Data Loader Reference#

This page explains available options for the Data Loader and its usage.

Basic Usage#

The purpose of the Data Loader tool is to extract data from different sources, including the following: supported databases, CSV and Excel files (xls and xlsx) and then upload them into Squirro.

The Data Loader is called from the command line with multiple arguments, some of which are mandatory.

Arguments#

The following table lists all the arguments:

CSV Source Options#

When using a CSV file as a data source, only full loading is supported.

Note: Data must have a header to determine the schema.

The command line parameters used for a CSV data source include the following:

Argument

Mandatory

Description

--csv-delimiter CHARACTER

A one-character string used to separate fields. It defaults to ,.

--csv-quotechar CHARACTER

A one-character string used to quote fields containing special characters, such as the delimiter or quotechar, or which contain new-line characters. It defaults to ".

--csv-encoding STRING

A string specifying file encoding to be used, e.g. utf8. If not provided, the loader will try to best guess the encoding.

--source-file PATH

Yes

Path of csv data file.

The following example shows a simple load from a CSV file, mapping the title, id and body of the Squirro item to columns from the sample.csv file, without using any of the additional files for facets, templating, pipelets etc.

All the rows will be loaded and the delimiter between fields is considered any , (comma) found in a row. To quote fields containing special characters the double quote character " must be used.

squirro_data_load -v \
    --token $token \
    --cluster $cluster \
    --project-id $project_id \
    --source-name csv_sample \
    --source-file sample.csv \
    --source-type csv \
    --csv-delimiter , \
    --csv-quotechar " \
    --map-title Title \
    --map-id ID \
    --map-body Description

Note: The lines have been wrapped with the backslash () at the end of each line. On a bash/windows setup, you will need to use circumflex (^) instead.

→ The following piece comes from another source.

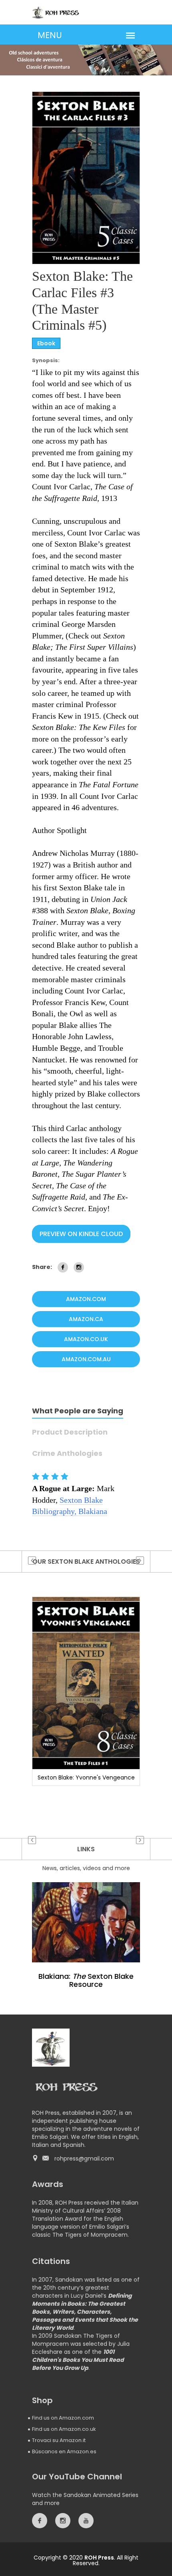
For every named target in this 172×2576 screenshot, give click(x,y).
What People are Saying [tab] (77, 1411)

This example assumes that $token, $cluster, and $project_id have been declared beforehand.

Excel Source Options#

When using an excel file as the data source, only full loading is supported and data must have a header to determine the schema.

If the first row of the data (after applying the boundaries, if needed) is not the header, a KeyError exception will be raised and the job will stop.

In this case, it’s not possible to determine the schema of the data.

The command line parameters used for an excel data source:

Argument

Mandatory

Description

--excel-sheet STRING

Excel sheet name. Default: get first sheet.

--excel-boundaries NUMBER: NUMBER

Limit rows loaded from excel. Format is: start_row:rows_discarded_from_end.

--source-file PATH

Yes

Path of excel data file.

The example below shows a simple load from an excel file, mapping only the title, id, and body of the Squirro item to columns from the sample.xlsx excel file, without using any of the additional files for facets, templating, pipelets etc.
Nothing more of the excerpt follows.